Ему нужно было время, чтобы прийти в себя.

Ему нужно было время, но не в таком количестве. После того как он уже два раза сварил себе кофе и неторопливо выпил его, постепенно возвращаясь в реальность, после того как медленно обошел дом, оглядывая все его уголки, чтобы острее ощутить атмосферу счастья, после того как покурил на балконе, непроизвольно вглядываясь в уходящую вниз дорожку, — после всего этого прошел уже, наверное, целый час, в течение которого Иван тупо сидел на кухне, не зная, что еще делать, а их все не было. Никого не было.

ГЛАВА 24

И тогда Иван вышел на улицу сам. Едва сделав первый шаг по мостовой, он чуть не упал. Поскользнулся на чем-то, неприятно захрустевшем под ногой. Оказалось, что он наступил на большую виноградную улитку — тысячи этих существ, непонятно где прятавшихся в сухую погоду, теперь после дождя выползли, наверное, все до одной — дорога вздулась круглыми серовато-коричневыми пупырышками, совсем маленькими, средними и большими — такими, как тот, который он только что раздавил. Медленно шаркая вниз по дорожке — очень не хотелось снова услышать этот хруст, — он смотрел по сторонам и видел улиток везде — они ползли по заборам, висели на почтовых ящиках, заползали на стекла домов. Маленькие и вездесущие, они всюду оставляли за собой липкий блестящий след. Уже на подходе к центральной площади его слегка замутило — то ли от вида улиток, то ли с вчерашнего перепоя, то ли от тех смутных, пугающих мыслей, что начали приходить в голову по мере приближения к центру города, мыслей, таких же противных и скользких, как эти осторожно шевелящие рожками существа.

Иван стоял посреди площади и вертел головой, не зная, в какую сторону пойти, чтобы вернее их встретить. В результате он побрел ко дворцу — обнадежила простая мысль, которая не сразу пришла в голову из-за своей очевидности.

«Варька же, наверное, на работе!»

Ему казалось, что он идет не торопясь, просто гуляет.
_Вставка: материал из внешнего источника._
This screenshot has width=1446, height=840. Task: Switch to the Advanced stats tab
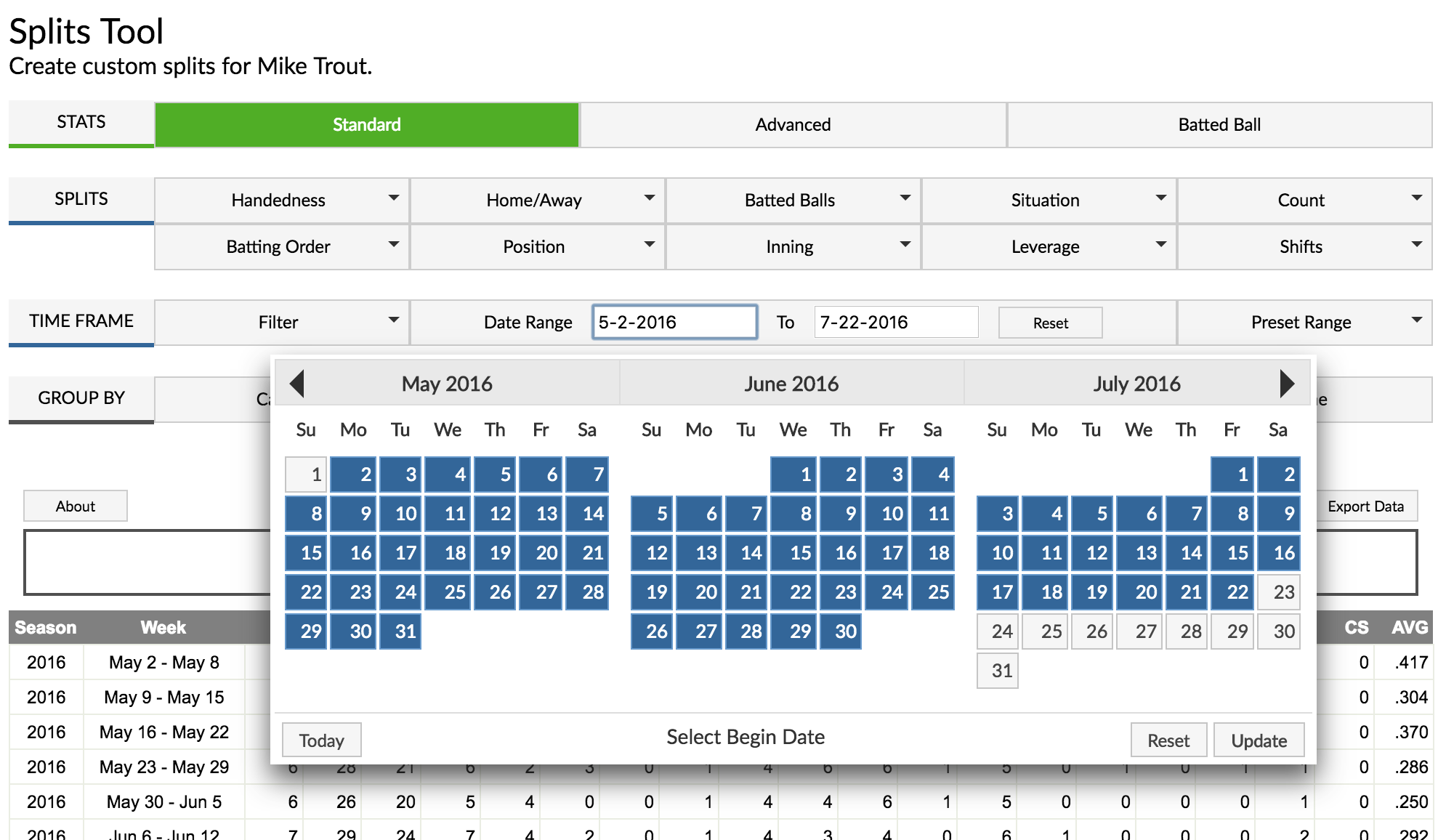coord(792,124)
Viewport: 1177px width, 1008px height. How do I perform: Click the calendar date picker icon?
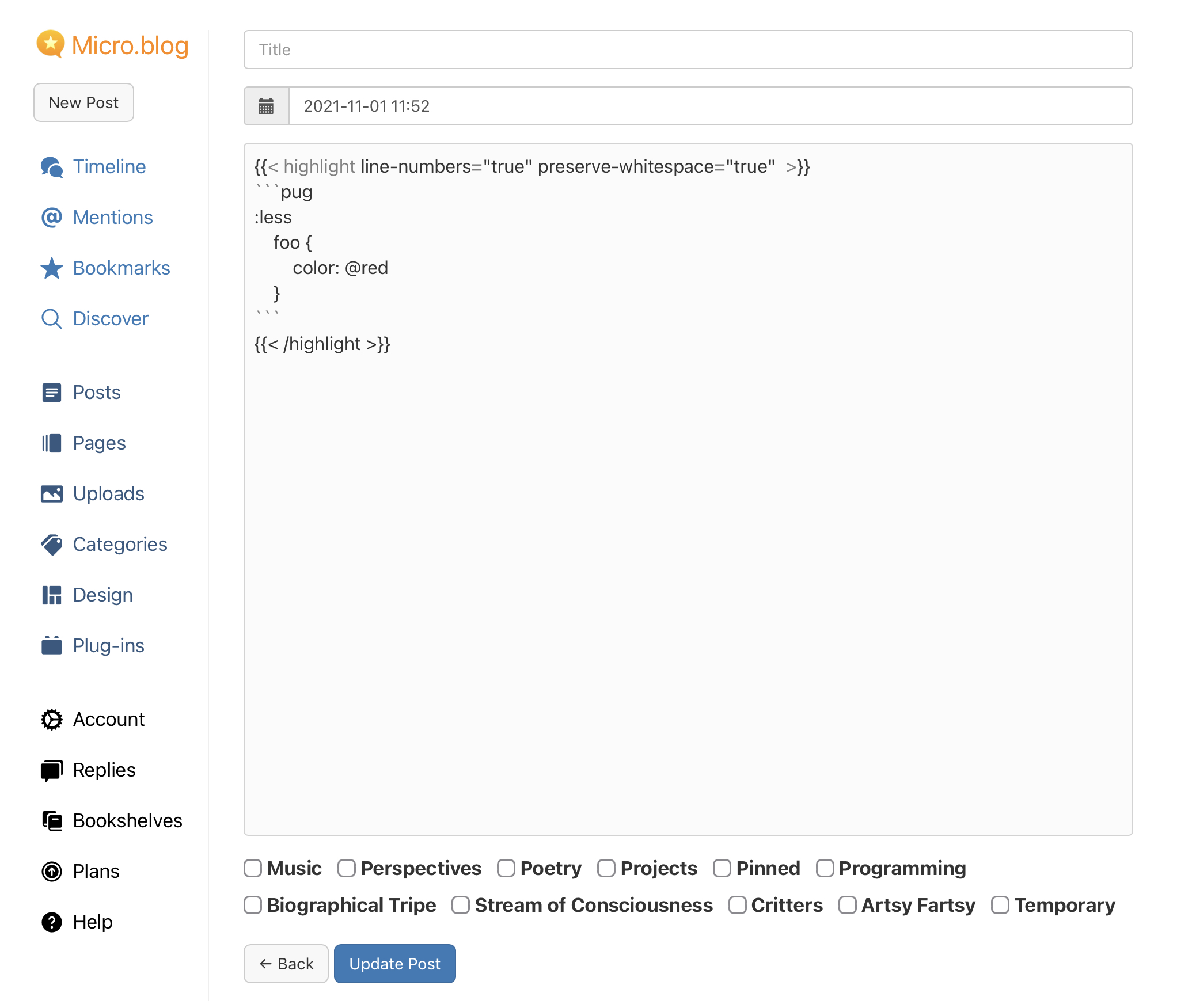point(266,106)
До тех пор, пока не заметил пару удивленных взглядов, которыми провожали его редкие прохожие, — он несся мимо них так быстро, что, кажется, обдавал ветром. Слишком быстро — так быстро в этом городе никто не ходил. Но ему было наплевать. Вот оно, окно, за которым он ее увидит.

Он наклонился, непроизвольно улыбаясь, чем удивил Евгения Евгеньевича, одиноко скребущего острой палочкой какой-то старинный предмет, лежащий перед ним на столе. Тот тоже рассеянно улыбнулся и, наверное, хотел помахать длиннопалой рукой, но не успел — Иван отскочил от окна как укушенный, сразу поняв, что ее там нет и не было.